Die Eindrücke glichen einander aufs Haar. Auch im Verwaltungstrakt von 01 schien es ganz so, als wären die hier sonst tätigen Menschen nur kurz fortgegangen. Verrückt, aber Arian glaubte sogar, dass er ganz schwach ihre Körpergerüche, die Parfüms und Deos wahrnehmen konnte.
Der Digger ging in jedes Zimmer, ließ kein Büro aus, doch überall war das Ergebnis gleich. Entschlossen setzte sich Valborn an den Zentralcomputer. Der Mann, der eigentlich auf diesem Stuhl hätte sitzen sollen, war der Grund für sein Hiersein. Doch das spielte in diesem Moment nur eine untergeordnete Rolle. Jetzt wollte der alte Mann nur wissen, was hier geschehen war – und noch immer geschah.
»Du weißt, dass dich das, was du da gerade tust, Kopf und Kragen kosten kann, wenn man dich erwischt?« Eigentlich war es keine Frage, sondern eher eine Feststellung der sonoren Stimme. »Wenn jetzt jemand auftaucht, dann bist du dran … wegen unbefugtem Eindringen, versuchter Sabotage – die werden sich bestimmt etwas für dich ausdenken.«
Arian lachte leise auf. »Du vergisst, warum ich hier bin? Warum das Gewehr hier geladen und entsichert neben mir steht? Da muss niemand erst nach einem Grund suchen, um mich für die restlichen Tage meines Lebens hinter Schloss und Riegel zu bringen. Jetzt stört mich nicht. Ich muss mich konzentrieren.«
Mit fliegenden Fingern griff er über die altmodische Tatstatur auf die Tagesdaten der Verwaltung zu. Heute … gestern … eine Woche zurück … Arian Valborn lehnte sich verwirrt und voller Furcht zurück. Da waren keine Daten. Was, wenn er tatsächlich der letzte Mensch auf diesem Dreckklumpen im All war?

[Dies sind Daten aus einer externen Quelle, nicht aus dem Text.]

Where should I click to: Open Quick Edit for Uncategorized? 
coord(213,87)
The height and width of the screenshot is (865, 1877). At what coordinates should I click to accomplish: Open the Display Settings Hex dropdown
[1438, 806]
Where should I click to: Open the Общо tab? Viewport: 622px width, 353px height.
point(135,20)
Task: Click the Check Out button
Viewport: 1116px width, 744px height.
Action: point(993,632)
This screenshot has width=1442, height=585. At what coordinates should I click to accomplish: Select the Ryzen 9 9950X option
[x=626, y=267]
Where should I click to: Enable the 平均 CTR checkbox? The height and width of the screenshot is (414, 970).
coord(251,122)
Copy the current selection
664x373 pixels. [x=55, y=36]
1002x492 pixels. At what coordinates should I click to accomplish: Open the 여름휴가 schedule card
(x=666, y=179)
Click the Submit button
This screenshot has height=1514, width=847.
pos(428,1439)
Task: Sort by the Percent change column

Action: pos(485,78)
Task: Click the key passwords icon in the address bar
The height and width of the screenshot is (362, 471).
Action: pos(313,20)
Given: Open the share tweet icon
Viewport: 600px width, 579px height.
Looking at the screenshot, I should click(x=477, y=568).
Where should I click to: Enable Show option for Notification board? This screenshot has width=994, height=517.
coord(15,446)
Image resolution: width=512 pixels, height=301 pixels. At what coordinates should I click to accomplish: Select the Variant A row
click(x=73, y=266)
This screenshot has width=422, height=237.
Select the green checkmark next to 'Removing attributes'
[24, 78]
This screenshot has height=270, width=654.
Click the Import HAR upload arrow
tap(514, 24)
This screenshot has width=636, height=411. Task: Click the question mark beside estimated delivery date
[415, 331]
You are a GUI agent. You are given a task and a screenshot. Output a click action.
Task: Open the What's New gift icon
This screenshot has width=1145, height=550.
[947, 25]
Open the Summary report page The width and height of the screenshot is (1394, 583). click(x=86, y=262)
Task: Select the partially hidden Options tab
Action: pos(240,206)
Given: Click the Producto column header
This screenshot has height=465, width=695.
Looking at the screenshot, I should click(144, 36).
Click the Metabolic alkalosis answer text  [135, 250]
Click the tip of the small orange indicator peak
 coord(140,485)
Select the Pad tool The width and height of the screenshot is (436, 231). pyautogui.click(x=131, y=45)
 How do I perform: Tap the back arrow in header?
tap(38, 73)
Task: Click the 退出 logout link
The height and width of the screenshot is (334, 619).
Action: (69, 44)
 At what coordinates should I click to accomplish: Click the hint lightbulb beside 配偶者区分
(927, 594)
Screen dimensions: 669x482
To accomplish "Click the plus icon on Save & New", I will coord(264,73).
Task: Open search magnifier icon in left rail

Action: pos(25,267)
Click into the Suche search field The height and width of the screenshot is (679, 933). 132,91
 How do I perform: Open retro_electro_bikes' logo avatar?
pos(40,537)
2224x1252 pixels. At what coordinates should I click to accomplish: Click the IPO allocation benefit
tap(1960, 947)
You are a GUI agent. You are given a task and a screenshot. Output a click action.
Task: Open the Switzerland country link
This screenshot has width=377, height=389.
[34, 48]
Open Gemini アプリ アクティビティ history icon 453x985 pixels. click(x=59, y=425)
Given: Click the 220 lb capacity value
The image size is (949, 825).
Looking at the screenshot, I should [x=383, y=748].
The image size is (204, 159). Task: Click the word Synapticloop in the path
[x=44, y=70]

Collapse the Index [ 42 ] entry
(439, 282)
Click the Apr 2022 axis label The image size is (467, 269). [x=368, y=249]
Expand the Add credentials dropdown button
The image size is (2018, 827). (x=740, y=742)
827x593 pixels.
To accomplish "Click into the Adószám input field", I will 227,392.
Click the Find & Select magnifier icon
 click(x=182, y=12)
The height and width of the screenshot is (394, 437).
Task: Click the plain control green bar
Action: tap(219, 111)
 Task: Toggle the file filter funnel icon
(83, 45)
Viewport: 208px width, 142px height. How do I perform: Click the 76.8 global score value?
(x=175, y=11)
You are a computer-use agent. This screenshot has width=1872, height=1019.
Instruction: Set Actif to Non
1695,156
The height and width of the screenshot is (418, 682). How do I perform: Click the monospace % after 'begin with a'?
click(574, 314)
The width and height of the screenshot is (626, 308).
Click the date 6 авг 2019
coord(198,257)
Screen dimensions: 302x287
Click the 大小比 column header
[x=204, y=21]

Die Angst ließ ihn noch schneller arbeiten. Der letzte Eintrag, den er fand, war vor gut sechs Wochen getätigt worden. Ein Eintrag, der kaum als Tagesprotokoll zu werten war, denn er brach urplötzlich ab. Nur für den Vormittag des besagten Tages gab es Daten. Im Grunde sagten die nicht viel aus – Ausreiseanträge, Bewilligungen, zwei Todesfälle aus der zurückliegenden Nacht, Beschwerden … das war die reine Routine einer Verwaltung. Doch dann endeten die Eingaben abrupt.
Arian öffnete die Datei, in der die unerledigten Eingänge gesammelt waren. Mit Verblüffung bemerkte er, dass dieser Ordner regelrecht überquoll. Rasch verschaffte sich Valborn einen Überblick. Das waren alles Nachrichten von den in den Bergen der Pollandschaft verteilt arbeitenden Prospektoren. Das war einfach an den Kennungen festzumachen, die den jeweiligen Claims zugeordnet waren. Arian zögerte nun nicht mehr, er griff auf die Texte zu.
Minuten später korrigierte er seine vorherige Meinung. Das waren keine Nachrichten, sondern Hilfeschreie!